Allergist advised against solids until one year: Tips for starting solids
My son is nine months old and is breastfed exclusively, except for one-half cup of rice cereal at night. His allergist recommended that I wait until he is a year old to give him any other solids because of his medical history. He has started waking up at night and is fussy again during the day. He nurses for about 10 minutes every three hours. I'm concerned that he is hungry for more than breastmilk.Question:
It is not unusual for a baby to be taking in only small amounts of solid food during the second half of his first year of life. Some babies (and interestingly enough, often allergic babies) are not very interested in solids during their first year.
If you have a family history of allergy, asthma or dermatitis, it is wise to postpone the feeding of any solid foods that might be allergy producing until your little one is at least one year old.
The American Academy of Pediatrics recommends the addition of solid foods to a baby's diet between the fourth and sixth months of life. These foods can help meet the baby's increased needs for iron and protein. Breastmilk remains the nutritional priority during a baby's first year. Don't be concerned that your baby is not receiving the proper nourishment, or is going hungry, when receiving a diet of primarily breastmilk. If you or your baby's Health Care Provider are at all concerned about your baby's iron levels, it's quick to test with a simple heel prick.
If your baby is getting fussy during the day, he may be hungry. If you would like to hold off on the introduction of any other solids for a while, as advised by your allergist, I would recommend allowing your little guy to nurse as desired throughout the day.

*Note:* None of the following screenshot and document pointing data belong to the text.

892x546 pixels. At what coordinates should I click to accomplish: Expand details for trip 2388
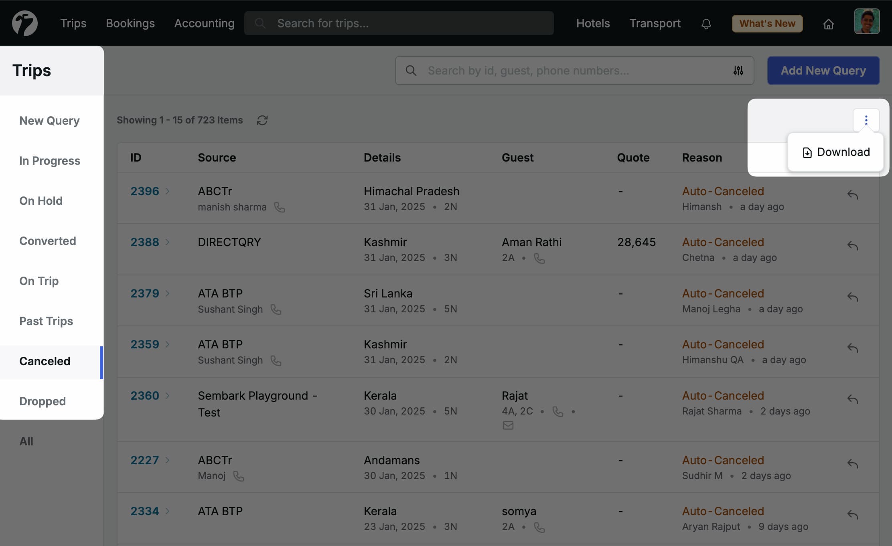point(168,242)
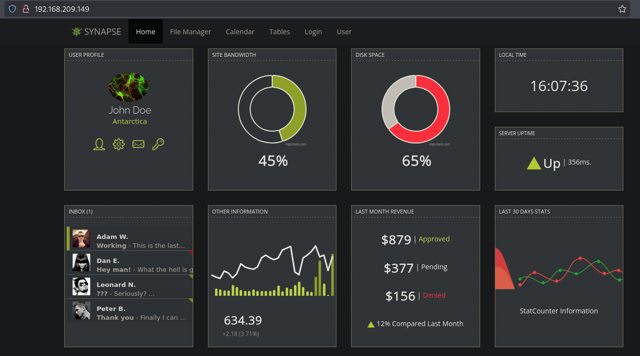Open the File Manager menu item
Viewport: 640px width, 356px height.
(190, 32)
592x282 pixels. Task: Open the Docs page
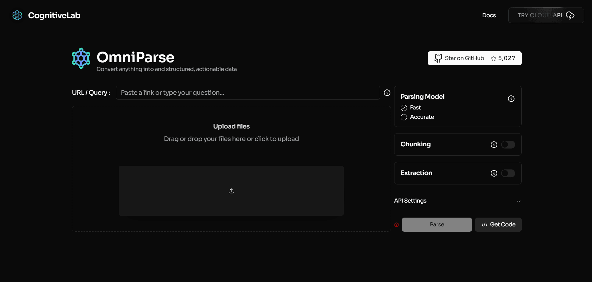pyautogui.click(x=489, y=15)
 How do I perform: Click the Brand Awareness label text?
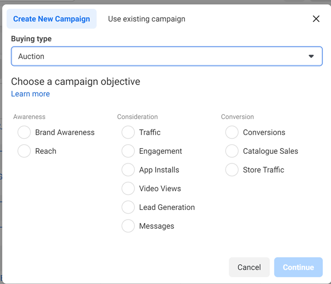[x=65, y=132]
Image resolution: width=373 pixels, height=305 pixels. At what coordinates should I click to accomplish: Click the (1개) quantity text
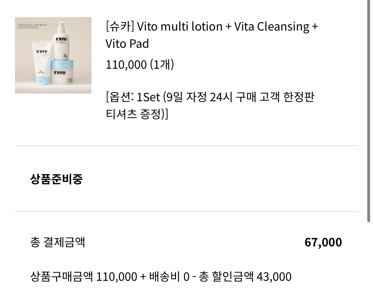162,65
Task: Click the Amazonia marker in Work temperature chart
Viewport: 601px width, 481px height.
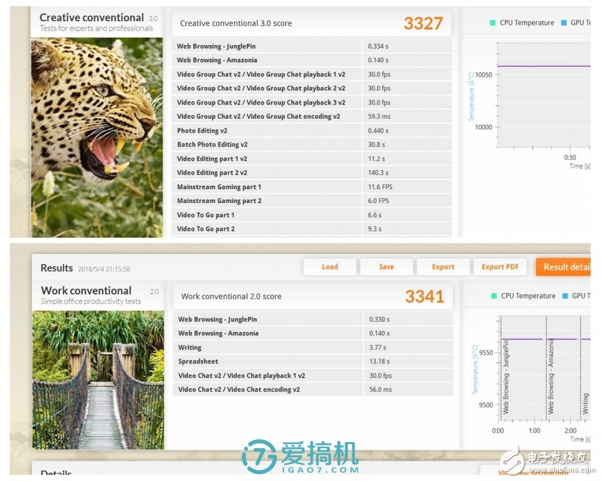Action: tap(551, 376)

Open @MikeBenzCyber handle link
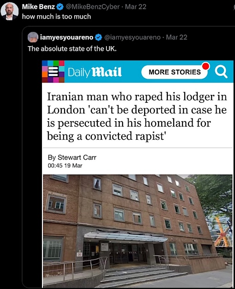click(x=93, y=7)
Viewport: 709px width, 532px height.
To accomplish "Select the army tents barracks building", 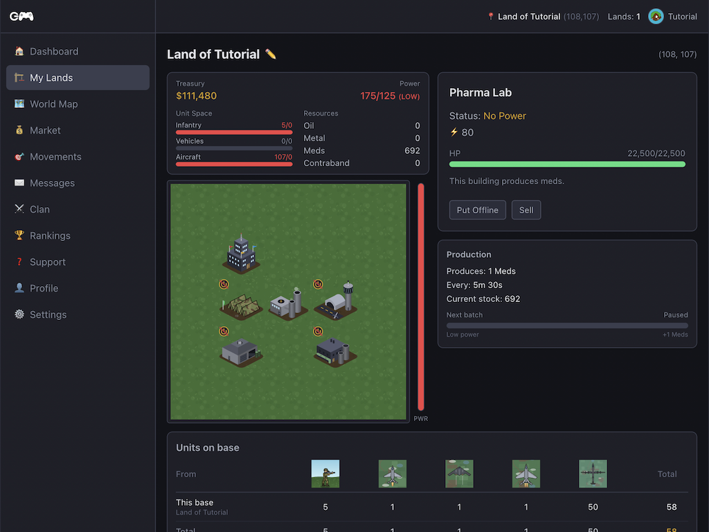I will pos(241,307).
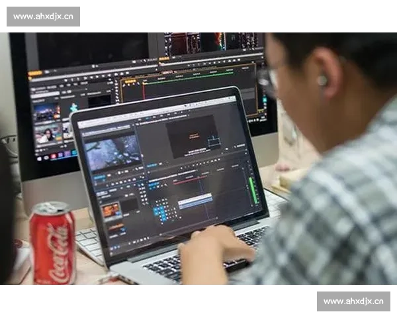Click the orange thumbnail in laptop Project panel

pyautogui.click(x=111, y=211)
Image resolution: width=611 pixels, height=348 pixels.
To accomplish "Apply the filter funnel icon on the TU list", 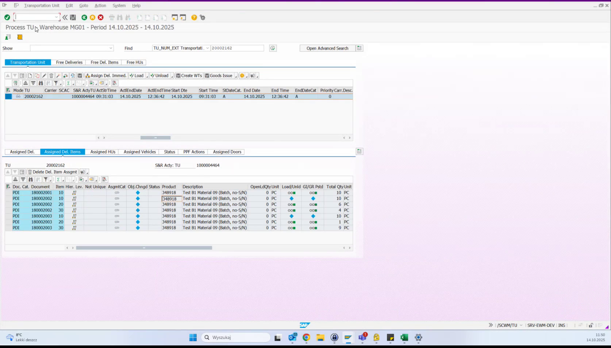I will (56, 83).
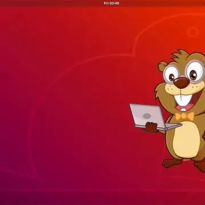Click the tuft of hair on beaver's head
This screenshot has width=205, height=205.
pyautogui.click(x=180, y=55)
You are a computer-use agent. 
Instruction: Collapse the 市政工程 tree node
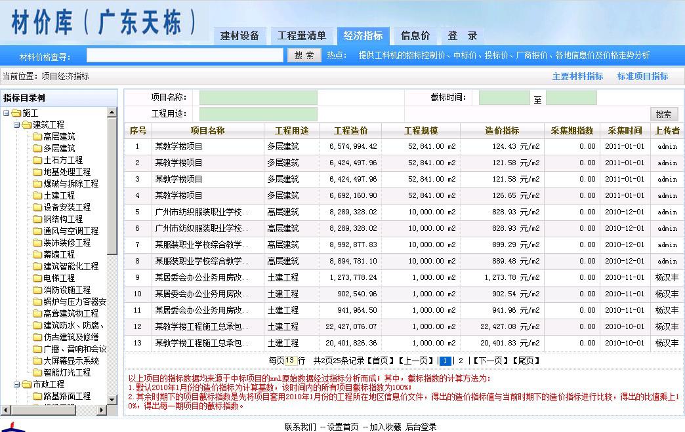click(16, 384)
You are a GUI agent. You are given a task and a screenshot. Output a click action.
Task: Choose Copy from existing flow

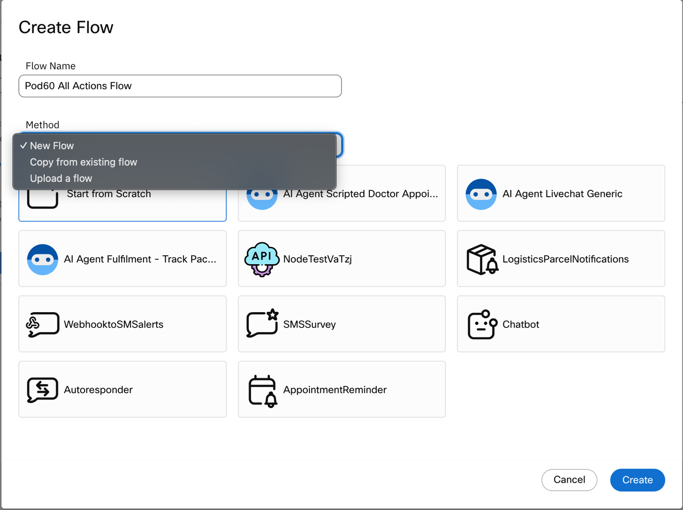(x=83, y=162)
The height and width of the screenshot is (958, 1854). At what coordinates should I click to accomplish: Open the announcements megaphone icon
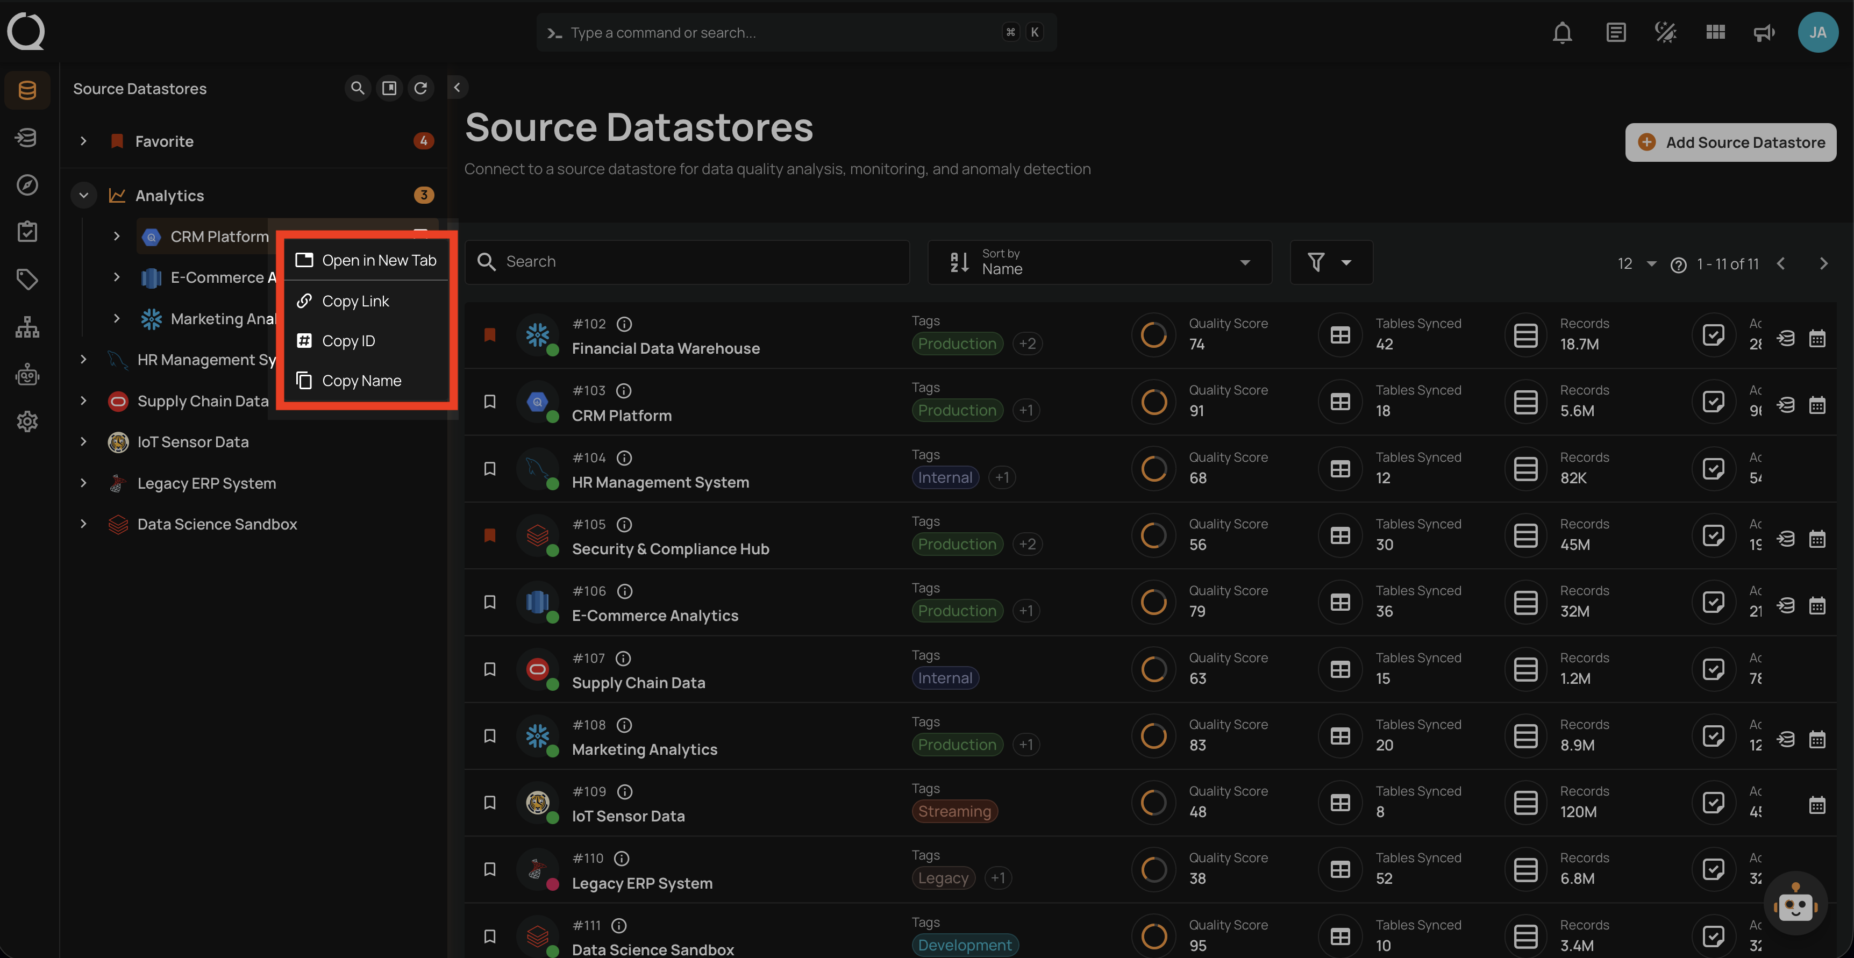coord(1763,32)
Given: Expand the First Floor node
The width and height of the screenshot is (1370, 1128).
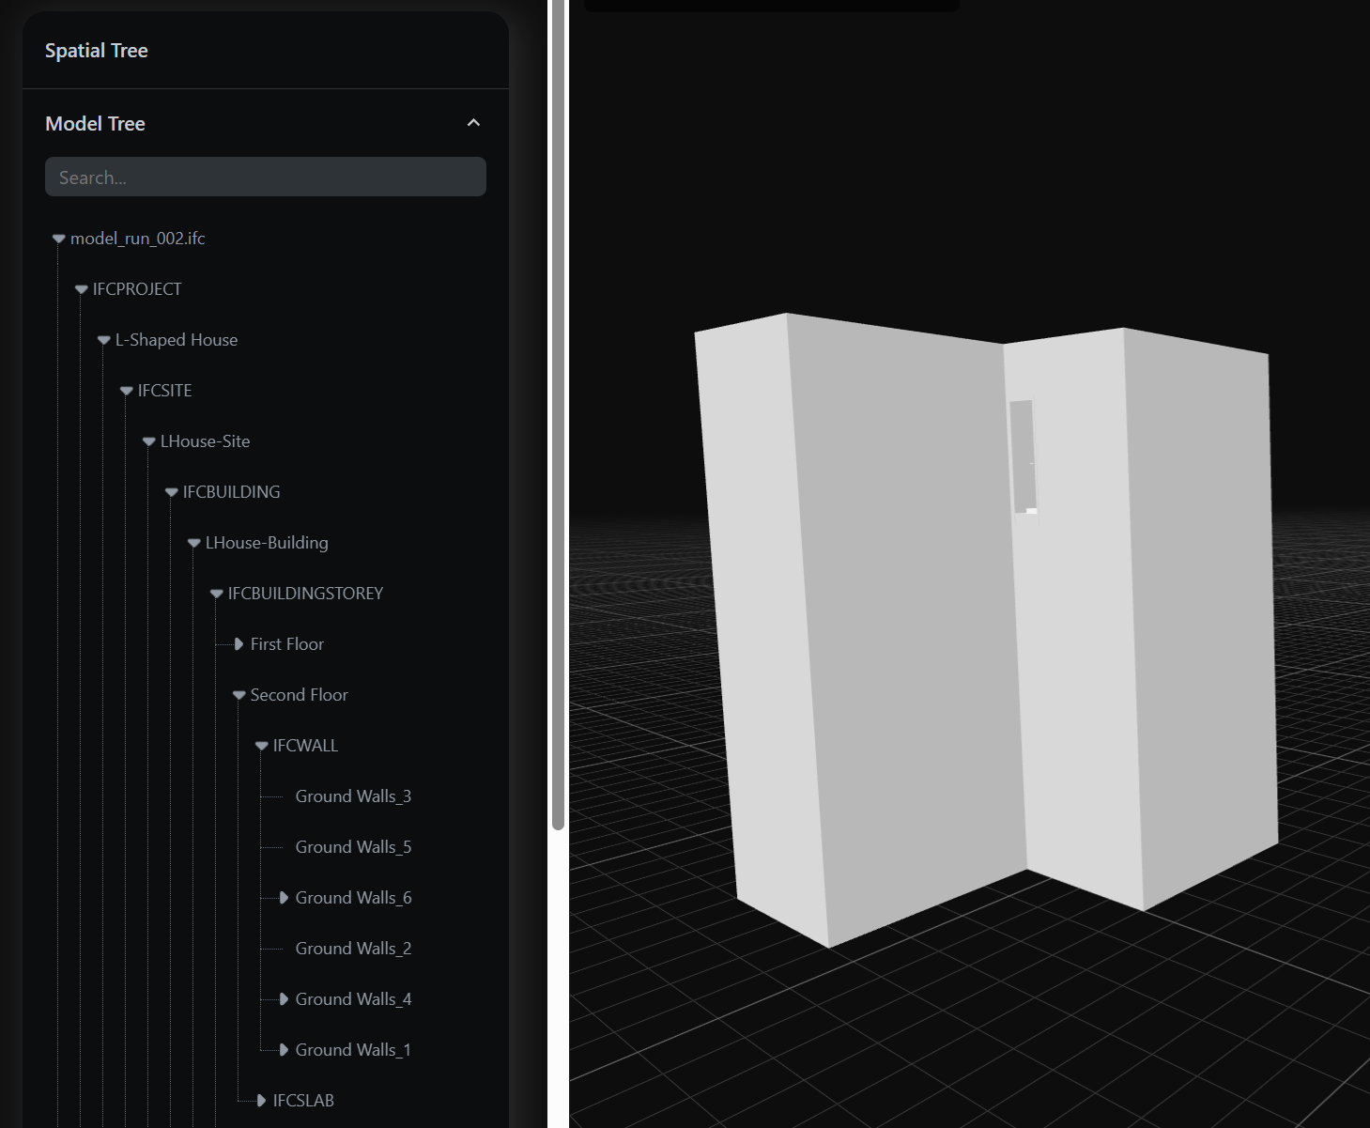Looking at the screenshot, I should tap(239, 644).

When he seems fussy, offer to nurse. He'll let you know whether or not he's interested.
If you decide you would like to begin offering solid foods, proceed slowly. Always nurse before offering solids foods during the first year of life. Add no more than one new food each week. Start out with very small amounts, offering only teaspoons at a feed.
Some foods that you might want to choose from are:
- Soft, ripe banana -- mashed or in pieces
- Soft cooked yam or sweet potato -- mashed or in pieces
- Chopped, softly cooked apple (peel removed)
- Soft, ripe pear (peel removed) -- mashed or in pieces
- Soft, ripe avocado -- mashed or in pieces
- Softly cooked carrots - mashed or in pieces
- Softly cooked or mashed peas
- Soft, boiled chicken -- in small pieces with all bones removed
Observe your baby carefully for any reaction. Allergic reactions and sensitivities take many forms, so they can be easy to miss, or overlook. Some signs of allergy or sensitivity are:
- Constipation, diarrhea, bloating, gassiness, or an upset tummy
- Wheezing, sneezing, persistent cough, congestion or runny nose
- fussiness and irritability
- Ear infection
- Dark circles under the eyes
- Swelling of the lips, eyelids, or hands and feet
If your baby shows any signs of sensitivity, it is best to remove that food from his diet for the time being. Return to the diet he was following before any signs of sensitivity/allergy, and wait a week or so before trying another new food. Of course, if your baby exhibits a strong allergic reaction, seek medical attention immediately. Best wishes in mothering!